If the slot file is missing, an eprintln! warning goes to stderr — the running emulator state isn't affected. Common causes:

  • You renamed or re-dumped the ROM, changing its SHA-256.
  • You moved the data directory.
  • The slot file is from an older RustyNES with an incompatible chip section version.

The current state continues running; nothing crashes.

Rewind

Hotkey

Key Action
F5 (held) Walk backwards through the rewind ring, one frame per held tick

Releasing F5 resumes forward play from the point in time you rewound to. The rewind ring continues capturing from there — you can rewind, release, play a few seconds, then rewind again.

How it works

Every emulated frame, the core captures a compact snapshot of the machine state into a ring buffer:

  • Once per second (every 60 frames at NTSC) the snapshot is stored as an LZ4-compressed full keyframe.
  • The frames in between are stored as LZ4-compressed XOR deltas against the most recent keyframe — because NES screen content changes slowly, most delta bytes are 0 and they compress aggressively.

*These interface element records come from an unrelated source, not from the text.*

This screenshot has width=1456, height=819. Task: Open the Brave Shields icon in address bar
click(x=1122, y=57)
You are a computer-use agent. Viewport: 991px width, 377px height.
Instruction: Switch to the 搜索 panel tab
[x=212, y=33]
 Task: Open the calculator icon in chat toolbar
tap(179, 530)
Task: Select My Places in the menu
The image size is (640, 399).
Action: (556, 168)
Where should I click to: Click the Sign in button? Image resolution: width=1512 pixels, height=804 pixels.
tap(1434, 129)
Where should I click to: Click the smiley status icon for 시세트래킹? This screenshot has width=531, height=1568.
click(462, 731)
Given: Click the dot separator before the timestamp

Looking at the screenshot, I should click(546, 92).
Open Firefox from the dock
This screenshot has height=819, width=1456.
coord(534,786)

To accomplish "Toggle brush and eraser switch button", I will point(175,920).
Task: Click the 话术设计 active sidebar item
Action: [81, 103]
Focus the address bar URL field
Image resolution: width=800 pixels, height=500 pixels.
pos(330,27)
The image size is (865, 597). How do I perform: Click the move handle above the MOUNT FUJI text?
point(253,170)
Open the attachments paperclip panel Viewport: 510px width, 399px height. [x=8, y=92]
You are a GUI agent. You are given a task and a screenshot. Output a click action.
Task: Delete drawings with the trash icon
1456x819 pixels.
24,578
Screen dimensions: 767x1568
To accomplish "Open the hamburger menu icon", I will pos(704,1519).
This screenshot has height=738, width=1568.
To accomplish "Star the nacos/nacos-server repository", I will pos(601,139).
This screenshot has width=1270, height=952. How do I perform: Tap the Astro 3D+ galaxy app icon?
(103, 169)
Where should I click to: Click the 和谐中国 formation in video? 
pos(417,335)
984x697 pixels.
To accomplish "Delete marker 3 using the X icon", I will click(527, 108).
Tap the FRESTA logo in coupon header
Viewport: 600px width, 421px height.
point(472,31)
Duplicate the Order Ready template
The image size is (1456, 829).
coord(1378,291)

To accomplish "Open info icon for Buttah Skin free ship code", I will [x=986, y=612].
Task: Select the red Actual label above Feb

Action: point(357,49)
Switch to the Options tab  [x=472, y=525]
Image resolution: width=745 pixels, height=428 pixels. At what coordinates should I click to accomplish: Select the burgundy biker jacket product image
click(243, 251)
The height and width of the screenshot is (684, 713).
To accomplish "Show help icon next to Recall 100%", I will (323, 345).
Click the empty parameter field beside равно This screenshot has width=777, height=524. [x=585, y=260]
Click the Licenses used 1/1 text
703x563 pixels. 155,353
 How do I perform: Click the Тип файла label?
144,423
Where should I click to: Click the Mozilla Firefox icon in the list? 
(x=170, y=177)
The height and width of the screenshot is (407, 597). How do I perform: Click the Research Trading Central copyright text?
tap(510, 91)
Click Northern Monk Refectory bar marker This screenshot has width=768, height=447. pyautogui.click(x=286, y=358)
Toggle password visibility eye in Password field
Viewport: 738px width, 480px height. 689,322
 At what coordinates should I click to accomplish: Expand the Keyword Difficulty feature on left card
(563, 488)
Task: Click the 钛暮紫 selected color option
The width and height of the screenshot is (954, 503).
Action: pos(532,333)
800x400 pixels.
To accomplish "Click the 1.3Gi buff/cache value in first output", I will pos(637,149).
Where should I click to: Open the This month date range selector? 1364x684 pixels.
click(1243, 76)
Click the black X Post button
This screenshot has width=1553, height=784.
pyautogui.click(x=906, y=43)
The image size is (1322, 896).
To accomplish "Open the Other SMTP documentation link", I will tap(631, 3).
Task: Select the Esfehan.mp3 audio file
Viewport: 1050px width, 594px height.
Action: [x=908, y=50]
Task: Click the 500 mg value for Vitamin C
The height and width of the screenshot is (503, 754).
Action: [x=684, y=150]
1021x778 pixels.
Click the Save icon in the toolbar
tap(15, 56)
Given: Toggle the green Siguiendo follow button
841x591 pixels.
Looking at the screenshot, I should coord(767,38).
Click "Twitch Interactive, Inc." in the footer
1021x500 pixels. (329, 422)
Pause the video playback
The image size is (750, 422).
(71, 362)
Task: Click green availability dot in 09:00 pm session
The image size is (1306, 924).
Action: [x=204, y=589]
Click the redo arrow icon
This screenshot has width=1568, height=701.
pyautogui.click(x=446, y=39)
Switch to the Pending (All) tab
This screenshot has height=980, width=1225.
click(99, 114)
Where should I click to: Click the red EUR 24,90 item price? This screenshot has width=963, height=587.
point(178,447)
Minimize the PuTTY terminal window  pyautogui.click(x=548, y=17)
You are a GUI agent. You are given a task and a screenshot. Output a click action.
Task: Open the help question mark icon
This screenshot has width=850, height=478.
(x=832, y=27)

When the ring exceeds its byte budget (default 32 MiB), oldest entries are evicted first. Orphaned deltas whose keyframe was evicted are themselves dropped.

Configuration

Three keys in [rewind] in config.toml:

[rewind]
enabled = true        # default — set to false to disable rewind entirely
max_seconds = 60      # default — rewind window length in seconds
keyframe_period = 60  # default — one keyframe per second (at NTSC)

Lowering keyframe_period makes step-back faster (less delta work) at the cost of memory. Raising it does the opposite. The 32 MiB memory cap takes precedence — even if max_seconds would otherwise need more, oldest frames evict.

What gets captured

The rewind snapshot is a strict subset of the save-state snapshot, but covers all emulator-observable state:

  • CPU registers + pending interrupt latches
  • PPU palette RAM, OAM, internal scroll registers, current scanline/dot, open-bus state, the framebuffer
  • APU per-channel state including envelope counters, sweep units, DMC DMA bookkeeping
  • Cartridge RAM (PRG-RAM, ExRAM, CHR-RAM where applicable)
  • Mapper bank registers and IRQ-counter state
  • Both controller shift registers and strobe state
  • Cycle counter

What is not captured: the host audio ring (its dynamic-rate-control resync absorbs the brief discontinuity), the wgpu surface (next redraw recreates the texture from the framebuffer), or any debugger overlay state.

Memory footprint

A typical NES title's rewind ring sits at 1-9 MiB in steady state with the defaults: 60 keyframes (one per second) of ~14 KiB each plus ~3540 deltas of ~1-3 KiB each. Games with heavily-changing screen content (scrolling shooters, full-screen palette flashes) use more; games with relatively static screens (RPG dialogue, menus) use less. The 32 MiB upper cap is a hard ceiling.